**Passage given:**
□ □ □ □ □

100 Years Ago, Tulsa Was Home to the “Black Wall Street”; in 2022, Tulsa Is Home to 21-Year-Old Negro Spiritual Leading a March to Convince Blacks to Stop Shooting Other Blacks

But what does this have to do with Black Wall Street in Tulsa? Shouldn’t the heirs of this mighty empire be able to easily reproduce what their ancestors reportedly built? [Tulsans rally to stop Black-on-Black crime, KTUL.com, March 3, 2022]:

TULSA, Okla. (KTUL) — Hours after a man was shot and killed in north Tulsa, a group marched through the streets in protest of gun violence in their community.

Their route took them within a mile of that crime scene.

Data from the city shows Black Tulsans are three times more likely to become victims of a homicide than white Tulsans.

This march, organized by Negro Spiritual 21, is meant to change that.

Among those making the mile-long trek to Chamberlain Park was Lamar Norman Jr.

“I would want to be here for someone else’s son,” he said. “Or someone else’s mother.”

His 13-year-old son, Lamar Norman III, was shot and killed in December 2021.

Police say a teen was behind the gun.

“The cause is bigger than me, you know, and it’s bigger than him,” said Norman. “And that’s what I always told my boy, that is bigger than us.”

Co-organizer of the march, Richard Baxter, is tired of the violence, which is why he came up with the idea for the rally.

“When somebody Black is killed by somebody Black, it’s not business as usual,” he said. “We are the change. Enough is enough. No more gun violence in our community.”

While the group hopes this will spark a solution, they’re also remembering the lives lost to that problem.

“When it comes to your children, and when it comes to just the community, we need to all stick together,” said Xzaviere Chatman, who lost her son Xzavion to gun violence.

Organizers are working on putting together a youth mentorship program in the north Tulsa community.

100 years after the Tulsa Race Riots and the magisterial, mythical Black Wall Street in the city (which, suspiciously, never came back) ceased to exist, a black individual named Negro Spiritual is imploring black people not to kill one another.

One must ask, when carefully reading this story, if when someone white is killed by someone black, this action is justified and okay to the black community…

Best of luck to Negro Spiritual to convince blacks to stop shooting each other, especially in Tulsa, the home of the once vaunted Black Wall Street.

□ □ □ □ □

**Stated problem A:** Name every person whose own words the Tulsa article quotes directly.
**Stated problem B:** Print a stretch of the Tulsa article word for word, beginning at "Organizers are working" and stopping after "Black Wall Street.".

**Entries provided:**
□ □ □ □ □

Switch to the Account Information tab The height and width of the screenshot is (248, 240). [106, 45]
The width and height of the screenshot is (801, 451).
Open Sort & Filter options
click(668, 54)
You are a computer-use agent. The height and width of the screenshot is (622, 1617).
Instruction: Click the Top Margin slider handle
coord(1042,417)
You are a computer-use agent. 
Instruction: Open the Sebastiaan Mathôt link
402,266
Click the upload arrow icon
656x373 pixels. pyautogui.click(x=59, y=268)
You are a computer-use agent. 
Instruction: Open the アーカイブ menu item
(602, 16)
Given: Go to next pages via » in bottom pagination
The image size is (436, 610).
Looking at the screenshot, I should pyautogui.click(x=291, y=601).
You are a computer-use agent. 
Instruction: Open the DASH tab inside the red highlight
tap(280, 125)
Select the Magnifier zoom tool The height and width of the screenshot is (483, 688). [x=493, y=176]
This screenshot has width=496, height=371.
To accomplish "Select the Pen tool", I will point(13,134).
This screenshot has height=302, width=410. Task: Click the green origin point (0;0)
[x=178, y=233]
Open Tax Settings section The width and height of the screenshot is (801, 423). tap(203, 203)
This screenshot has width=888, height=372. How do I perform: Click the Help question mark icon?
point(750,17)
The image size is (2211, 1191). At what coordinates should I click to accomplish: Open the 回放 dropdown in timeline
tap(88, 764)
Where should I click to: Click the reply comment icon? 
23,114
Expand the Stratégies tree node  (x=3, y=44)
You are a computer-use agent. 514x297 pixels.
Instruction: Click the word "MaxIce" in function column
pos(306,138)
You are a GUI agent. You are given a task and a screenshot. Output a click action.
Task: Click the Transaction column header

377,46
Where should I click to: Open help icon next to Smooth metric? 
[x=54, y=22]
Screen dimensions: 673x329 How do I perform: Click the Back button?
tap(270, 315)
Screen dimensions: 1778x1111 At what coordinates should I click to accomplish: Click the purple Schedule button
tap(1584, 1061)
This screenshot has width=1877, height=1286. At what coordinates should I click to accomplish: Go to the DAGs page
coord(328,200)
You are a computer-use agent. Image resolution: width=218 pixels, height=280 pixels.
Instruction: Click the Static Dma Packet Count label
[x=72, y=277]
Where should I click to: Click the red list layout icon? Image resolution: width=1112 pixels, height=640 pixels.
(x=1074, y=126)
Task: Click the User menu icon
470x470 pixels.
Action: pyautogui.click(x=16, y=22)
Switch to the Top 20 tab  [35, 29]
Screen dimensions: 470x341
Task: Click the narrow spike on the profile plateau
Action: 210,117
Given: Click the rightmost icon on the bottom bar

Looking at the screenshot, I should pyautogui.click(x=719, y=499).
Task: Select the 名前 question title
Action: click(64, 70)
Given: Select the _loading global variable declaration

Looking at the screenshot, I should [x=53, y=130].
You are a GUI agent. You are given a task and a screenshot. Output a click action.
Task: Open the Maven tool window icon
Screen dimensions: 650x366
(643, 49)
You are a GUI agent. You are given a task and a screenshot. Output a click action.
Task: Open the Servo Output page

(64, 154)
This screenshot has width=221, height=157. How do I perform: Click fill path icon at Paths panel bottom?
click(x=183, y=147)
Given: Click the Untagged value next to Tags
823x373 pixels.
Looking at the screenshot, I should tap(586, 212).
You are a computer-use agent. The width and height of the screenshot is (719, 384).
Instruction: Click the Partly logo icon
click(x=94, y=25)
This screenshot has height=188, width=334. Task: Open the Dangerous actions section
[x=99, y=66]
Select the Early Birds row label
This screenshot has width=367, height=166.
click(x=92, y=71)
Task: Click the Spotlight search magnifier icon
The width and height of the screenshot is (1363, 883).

□ □ □ □ □

**Task result A:** Lamar Norman Jr., Richard Baxter, Xzaviere Chatman

**Task result B:**
Organizers are working on putting together a youth mentorship program in the north Tulsa community.

100 years after the Tulsa Race Riots and the magisterial, mythical Black Wall Street in the city (which, suspiciously, never came back) ceased to exist, a black individual named Negro Spiritual is imploring black people not to kill one another.

One must ask, when carefully reading this story, if when someone white is killed by someone black, this action is justified and okay to the black community…

Best of luck to Negro Spiritual to convince blacks to stop shooting each other, especially in Tulsa, the home of the once vaunted Black Wall Street.